Podstęp Kapitana Ameryki z AVENGERS: KOŃCA GRY był nawiązaniem do kontrowersyjnego wątku z komiksów Marvela
Trzonem akcji Avengers: Końca gry jest podróż bohaterów w czasie. Jedna z drużyn – dowodzona przez Kapitana Amerykę – przenosi się z powrotem do 2012 roku, trafiając ponownie w sam środek bitwy o Nowy Jork znanej z Avengers (2012). Ich celem jest odzyskanie berła Lokiego, które zawiera Kamień Nieskończoności.
Klejnot próbuje przejąć po bitwie sam Kapitan Ameryka. Będąc w windzie z grupą należącą do SHIELD, Rogers – mając wiedzę, że jego towarzysze w rzeczywistości służą neonazistowskiej organizacji Hydra – używa podstępu, szepcząc “Hail Hydra” i udając, że on także jest jej członkiem. Sztuczka się oczywiście udaje.

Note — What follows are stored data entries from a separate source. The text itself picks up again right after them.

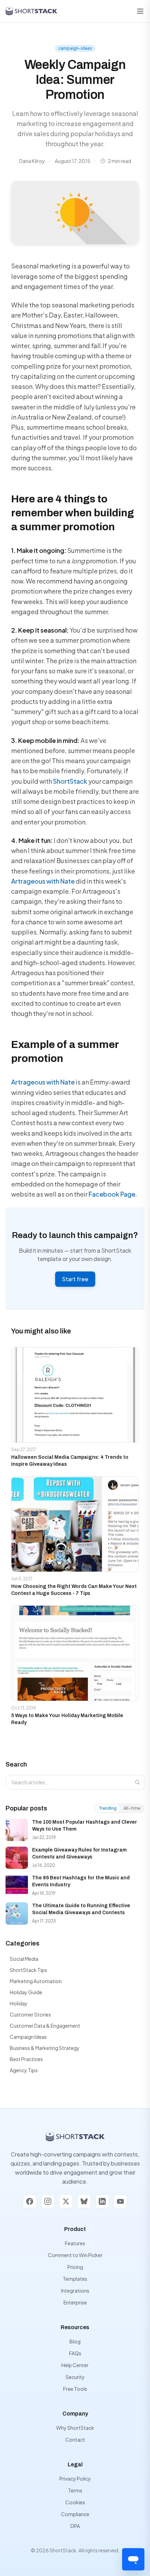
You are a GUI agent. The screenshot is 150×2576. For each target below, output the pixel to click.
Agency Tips (24, 2070)
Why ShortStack (75, 2428)
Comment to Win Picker (75, 2255)
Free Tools (75, 2389)
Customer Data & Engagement (45, 2025)
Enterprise (75, 2302)
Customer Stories (30, 2014)
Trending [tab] (108, 1808)
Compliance (75, 2514)
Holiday (19, 2003)
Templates (75, 2279)
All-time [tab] (131, 1808)
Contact (75, 2439)
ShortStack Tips (28, 1970)
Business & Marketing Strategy (45, 2048)
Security (75, 2377)
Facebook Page (112, 1194)
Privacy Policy (75, 2478)
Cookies (75, 2502)
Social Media (24, 1959)
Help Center (75, 2365)
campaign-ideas (75, 48)
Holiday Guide (26, 1992)
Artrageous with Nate (43, 881)
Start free (75, 1279)
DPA (75, 2526)
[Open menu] (140, 11)
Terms (75, 2490)
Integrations (75, 2290)
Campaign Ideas (28, 2037)
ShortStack (70, 781)
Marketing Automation (36, 1981)
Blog (75, 2341)
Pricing (75, 2267)
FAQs (75, 2353)
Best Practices (26, 2059)
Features (75, 2243)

Koniec gry nie był pierwszym razem, gdy Kapitan Ameryka wypowiedział słowa “Hail Hydra”. Po raz pierwszy zrobił to kilka lat wcześniej na kartach komiksu, jednak nie w celu nabrania kogoś, lecz całkiem poważnie. Zdarzyło się to w komiksie Captain America: Steve Rogers No. 1, którego autorami byli Nick Spencer, Jesus Saiz i Joe Caramagna.
Ten fabularny twist wzbudził ogromne kontrowersje i oburzenie fanów Kapitana Ameryki – niektórzy uciekali się nawet do gróźb wobec autorów, a o sprawie pisały duże portale poświęcone popkulturze. Wśród miłośników komiksów było to iście szokujące wydarzenie. W kolejnych odsłonach komiksu Rogers pozostawał głównym antagonistą, aż wreszcie okazało się, że prawdziwy Kapitan został zastąpiony tym złym – ostatecznie oryginalny Steve znów zajął należne mu miejsce. Kwestia z Avengers: Końca gry była więc mrugnięciem okiem do tego wątku (i oczywiście nie jedynym odwołaniem do komiksów w widowisku braci Russo!), zdecydowanie mniej kontrowersyjnym.
Czytaliście komiks, o którym mowa powyżej?